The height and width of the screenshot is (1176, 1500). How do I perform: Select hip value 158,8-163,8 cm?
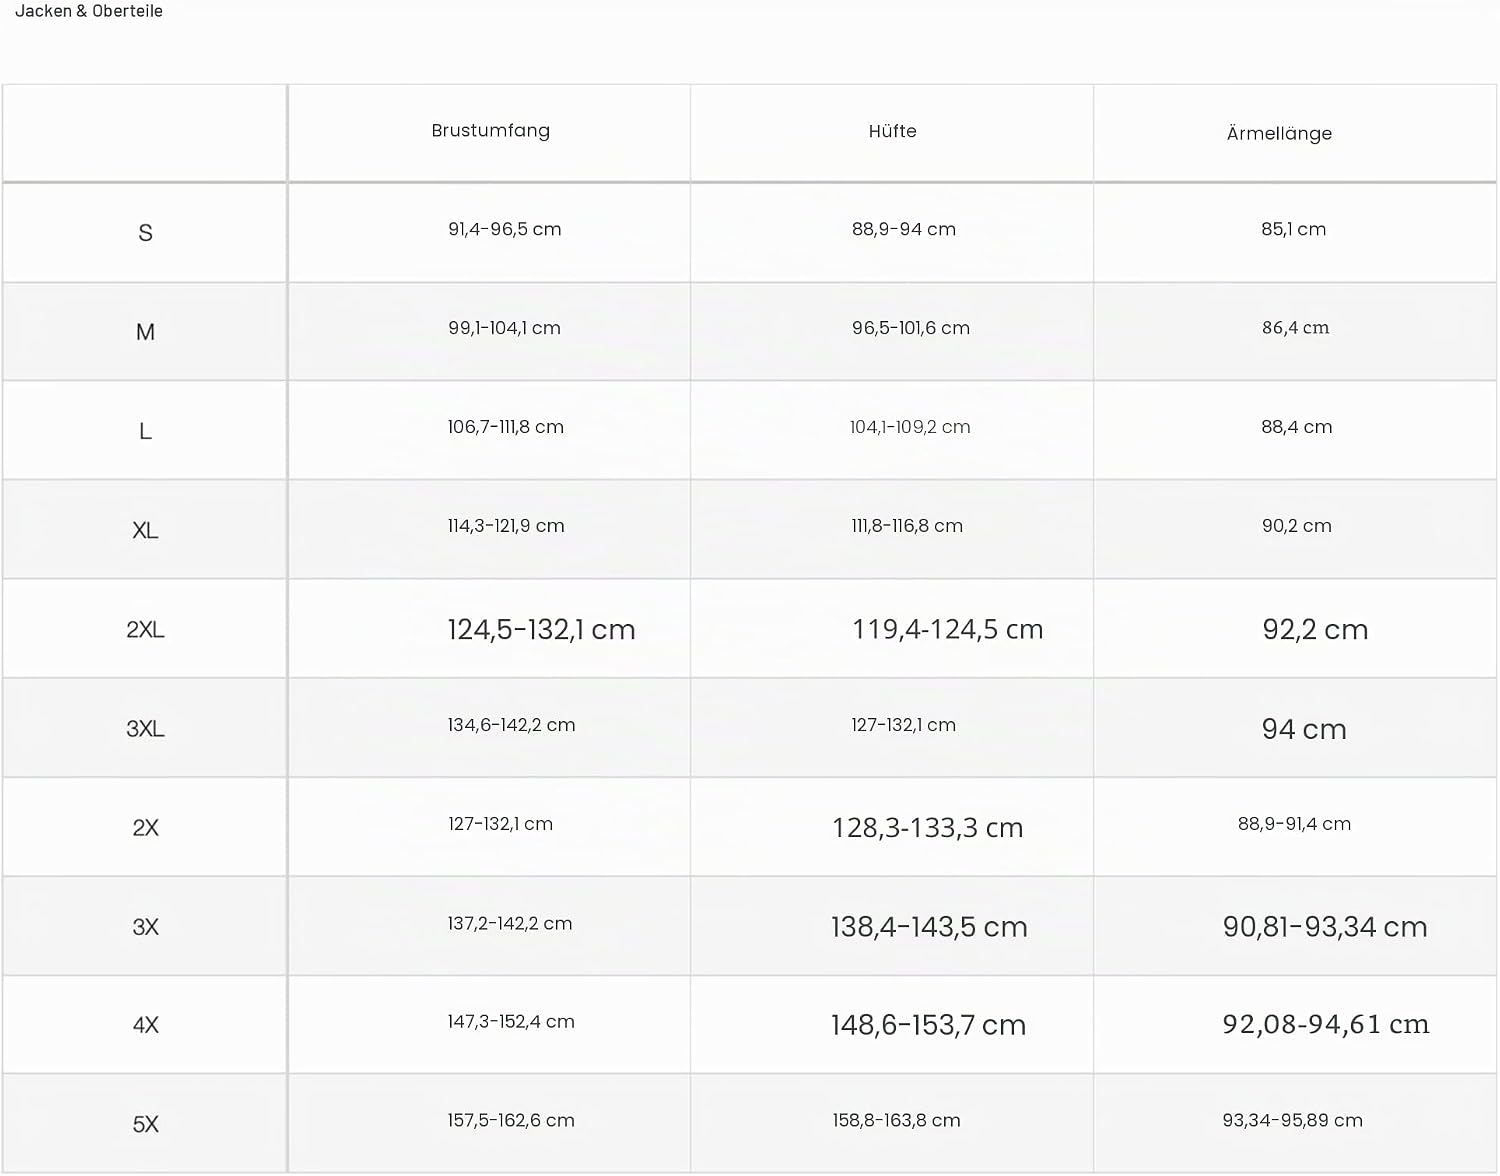(x=896, y=1121)
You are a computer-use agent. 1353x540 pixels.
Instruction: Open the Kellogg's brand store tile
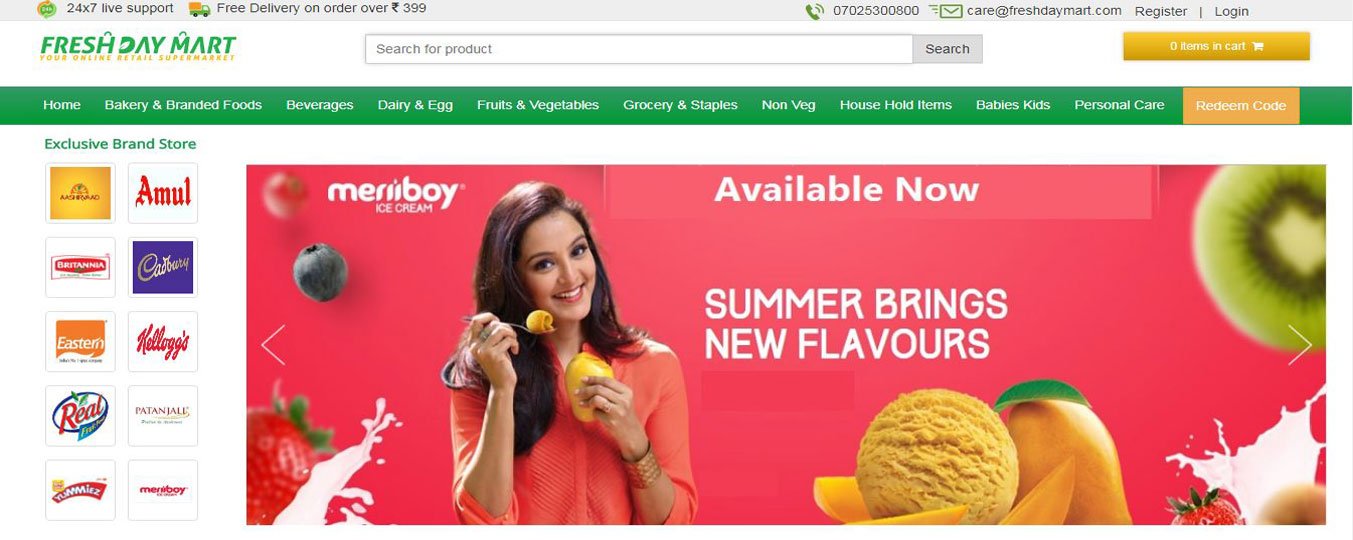tap(163, 341)
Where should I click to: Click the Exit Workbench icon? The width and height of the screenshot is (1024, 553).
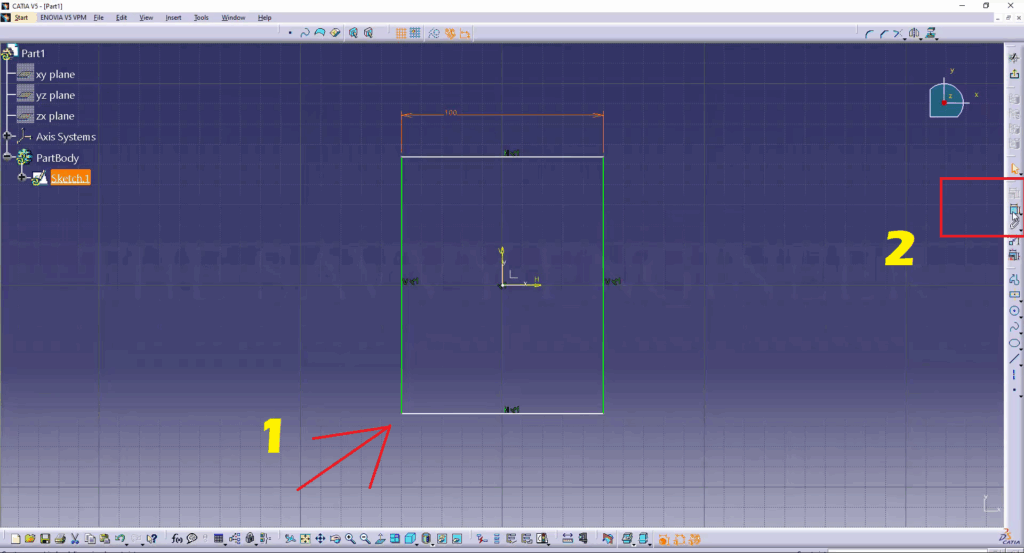(x=1014, y=74)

_Work item_.
Output all the data, exactly, without images.

_Finished exercise_.
The height and width of the screenshot is (1176, 1500). How do I perform: Select hip value 158,8-163,8 cm?
(x=896, y=1121)
You are a computer-use agent. 1353x540 pixels.
Instruction: Open the Kellogg's brand store tile
tap(163, 341)
Where should I click to: Click the Exit Workbench icon? The width and height of the screenshot is (1024, 553).
(x=1014, y=74)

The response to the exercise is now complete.